The company said in a statement, “To date, we have contacted 31 firms to gauge their interest in the engagement. Unfortunately, many firms we spoke with indicated an unwillingness to accept the engagement for the reasons MGO resigned, as described in our press release dated December 20, 2022. Other reasons cited by firms included capacity constraints or their policies of not working with cannabis companies in the United States based on federal cannabis laws. We want to reassure our stakeholders that we remain committed to finding an auditor, and our search is ongoing.”

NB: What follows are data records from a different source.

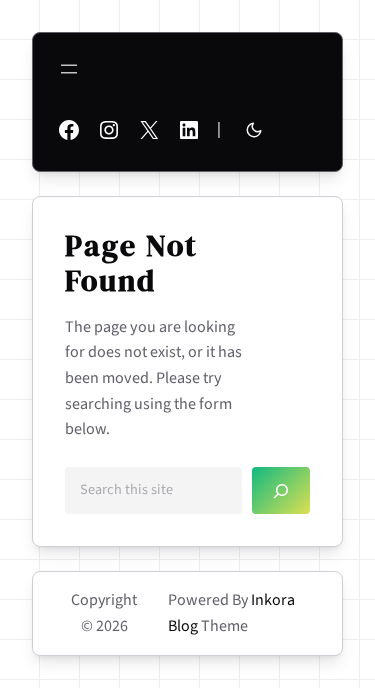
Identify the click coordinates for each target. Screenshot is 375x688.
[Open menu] (69, 69)
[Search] (281, 490)
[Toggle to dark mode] (254, 130)
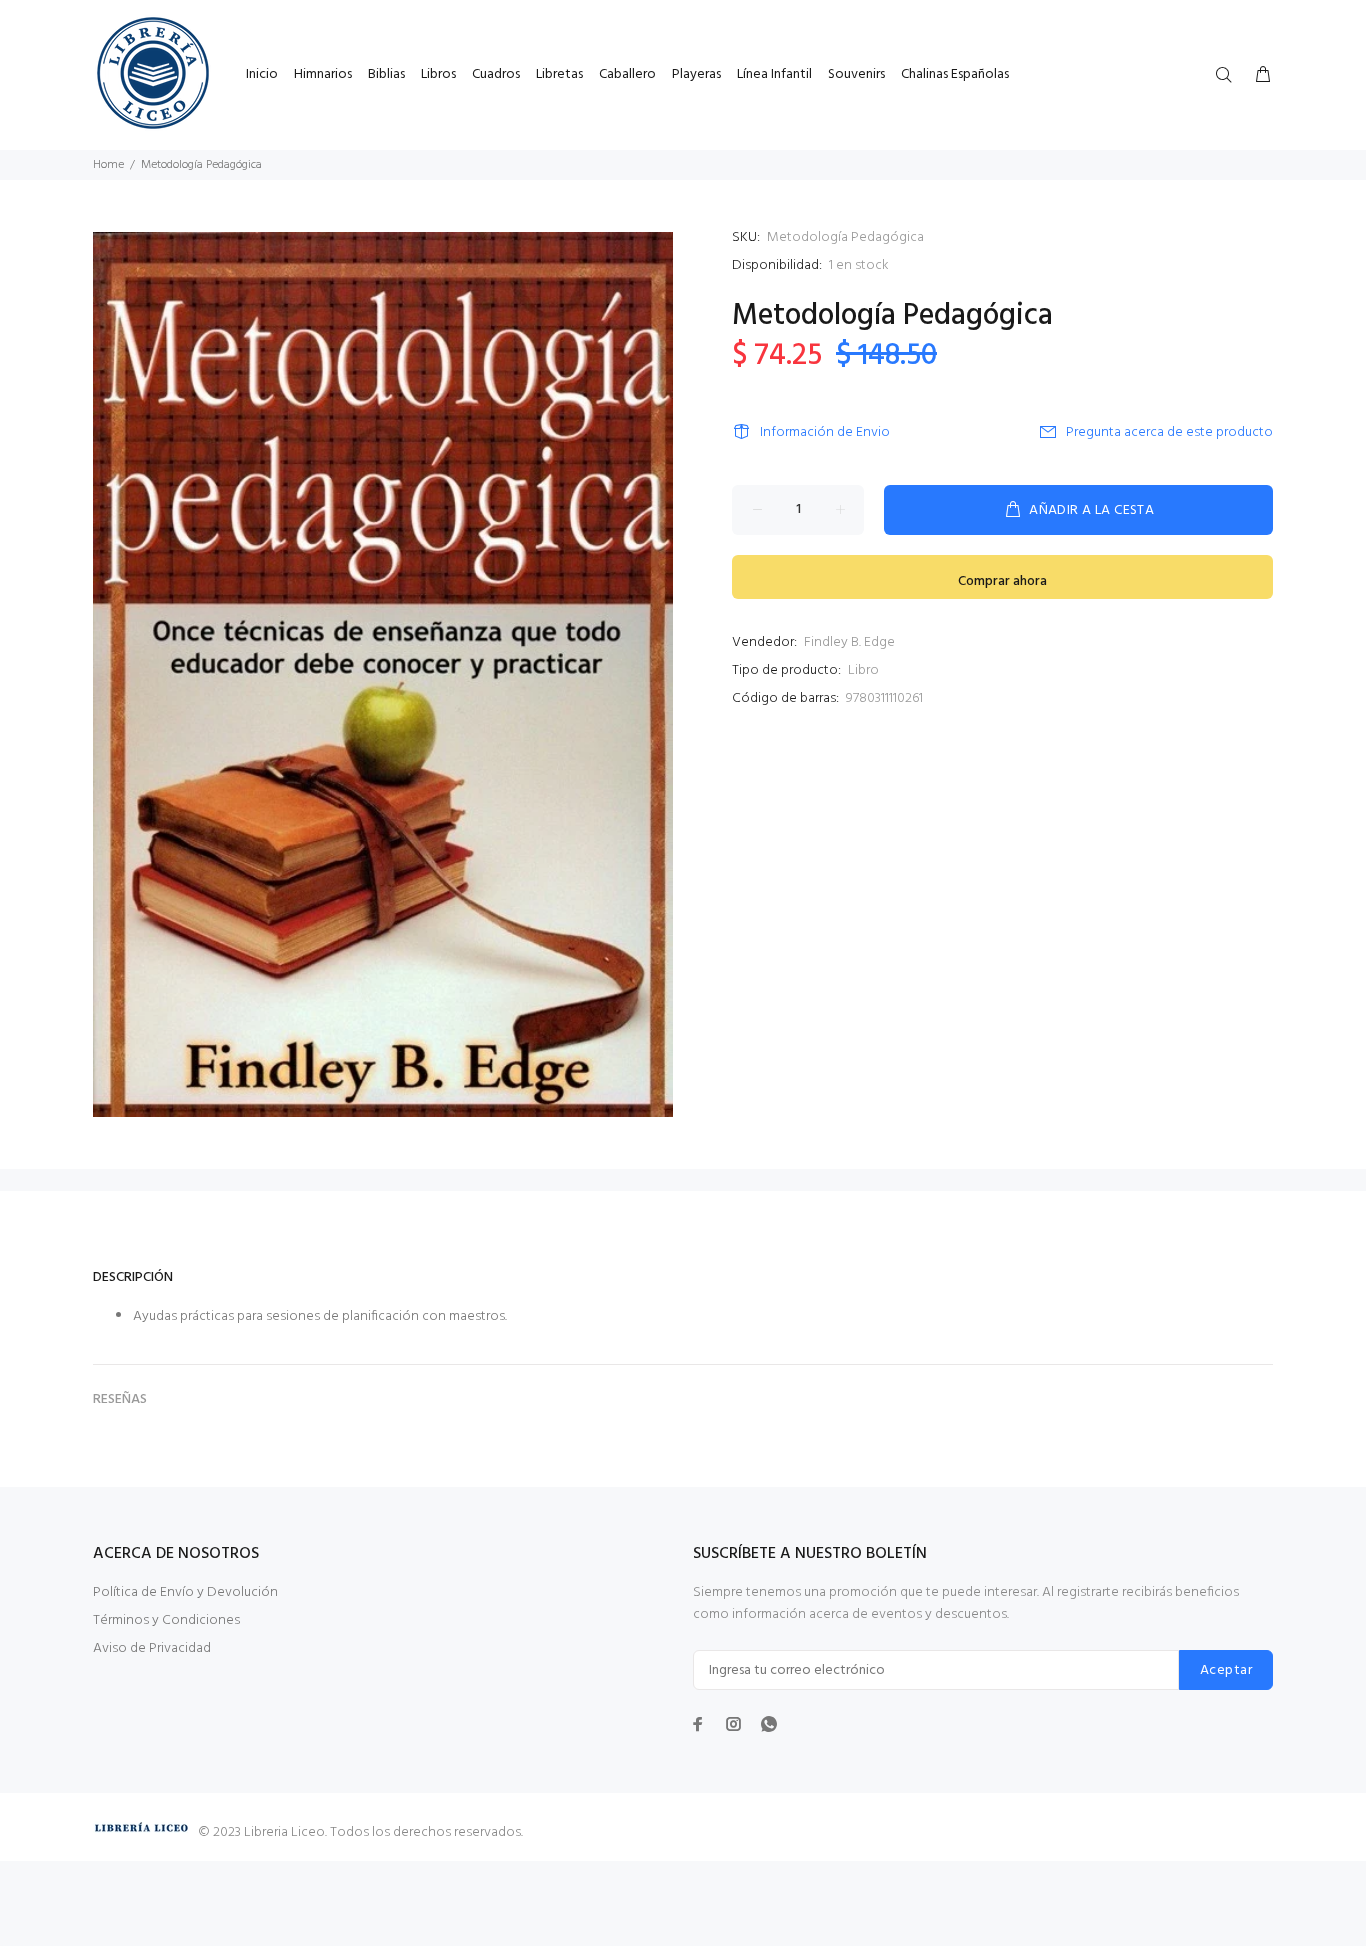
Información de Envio (825, 432)
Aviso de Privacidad (152, 1648)
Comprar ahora (1002, 581)
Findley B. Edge (849, 642)
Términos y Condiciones (166, 1620)
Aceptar (1226, 1670)
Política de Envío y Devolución (185, 1592)
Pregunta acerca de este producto (1169, 432)
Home (108, 165)
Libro (863, 670)
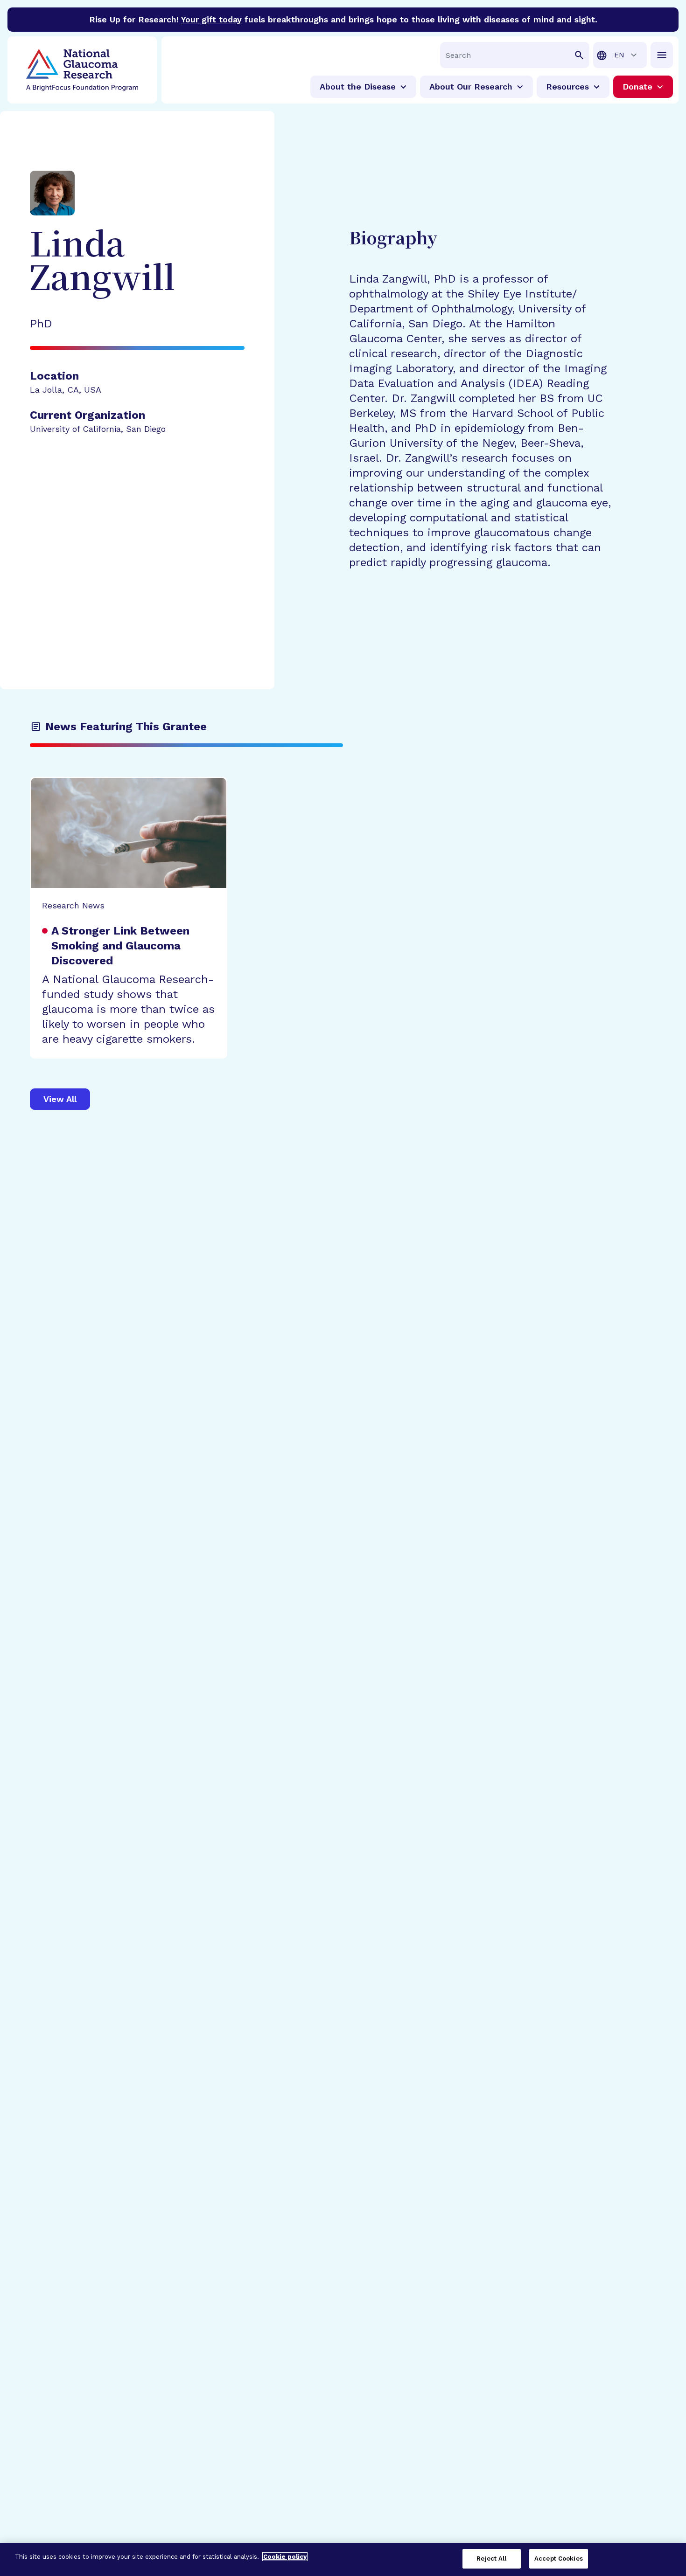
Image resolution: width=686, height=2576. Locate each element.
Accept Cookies (558, 2558)
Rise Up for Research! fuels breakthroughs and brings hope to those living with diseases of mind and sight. (343, 19)
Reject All (491, 2558)
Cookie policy (285, 2556)
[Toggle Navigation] (662, 55)
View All (60, 1099)
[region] (343, 2559)
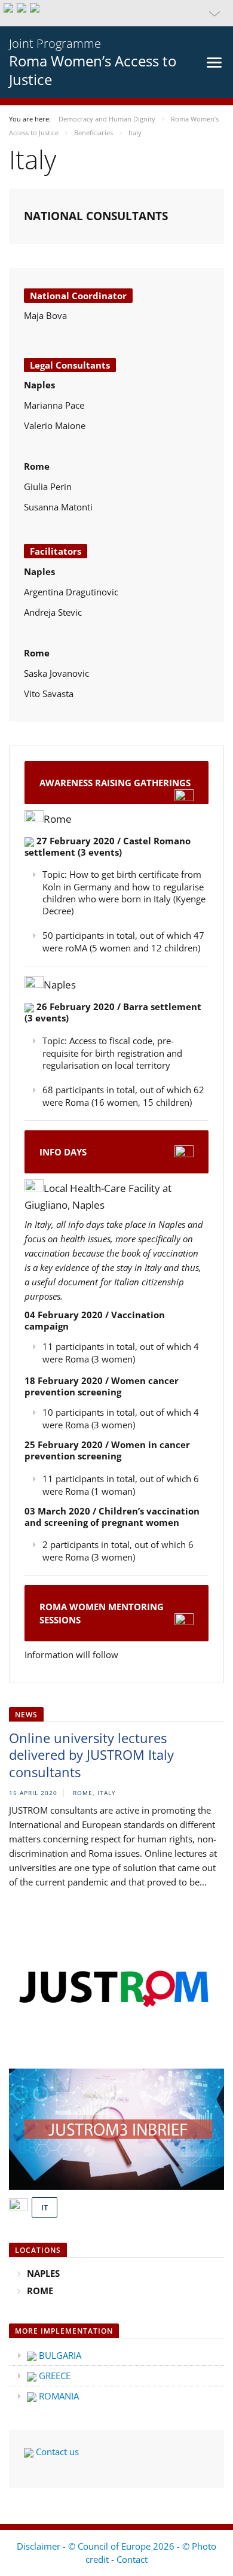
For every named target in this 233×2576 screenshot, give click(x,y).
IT (44, 2207)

Of course, numerous cannabis companies based in Canada have been able to secure auditors. MGO quit because it said it couldn’t determine the source of cash deposited by the previous CEO of YourWay on three separate occasions. As per MGO’s letter, there were concerns over the inability to corroborate “that the cash came from the proceeds he received when the CEO’s former company, Labtronix, was acquired by the company.”
The company is attempting to inform shareholders by noting that the market conditions in Arizona have softened considerably, impacting the company’s sales levels. YourWay also said it was having trouble collecting a significant amount owed to the company by one customer.
The statement said, “Revenues continue to be challenged, primarily driven by the shift in market conditions that led us to engage in opportunistic bulk distillate sales. In fiscal 2021, distillate sales represented approximately 50% of the company’s sales, which declined throughout fiscal 2022 due to significant price pressures, margin compression, and the downward trend in biomass pricing. We continue to work on solutions internally and with partners to provide a low-cost alternative to compete with the influx of cheaper bulk material in the marketplace.”
In more revenue troubles, the company said that in fiscal 2022, sales of its butane products declined by about 40% but remains the highest-performing category. “In addition, sales of our vape cartridges dropped by approximately 19% in fiscal 2022 as compared to fiscal 2021. The overall sales decline in our branded products results from the large multi-state operators vertically integrating their operations to offer more of their own branded products.”
YourWay said that due to the revenue problems and bills it owes to vendors, it has made some changes like cutting back on low margin sales and setting up new supply arrangements.
The company said it would hold a forum for shareholders on June 6.
“This forum reflects our ongoing commitment to transparency and accountability in our communications with all stakeholders,” said Acting Chief Executive Officer, Jakob Ripshtein. “We value your continued support as we strive to build a stronger, more resilient company, and we are eager to share our progress with you.”
The company continues to launch new products and make new hires despite the company’s inability to address its accountant issues.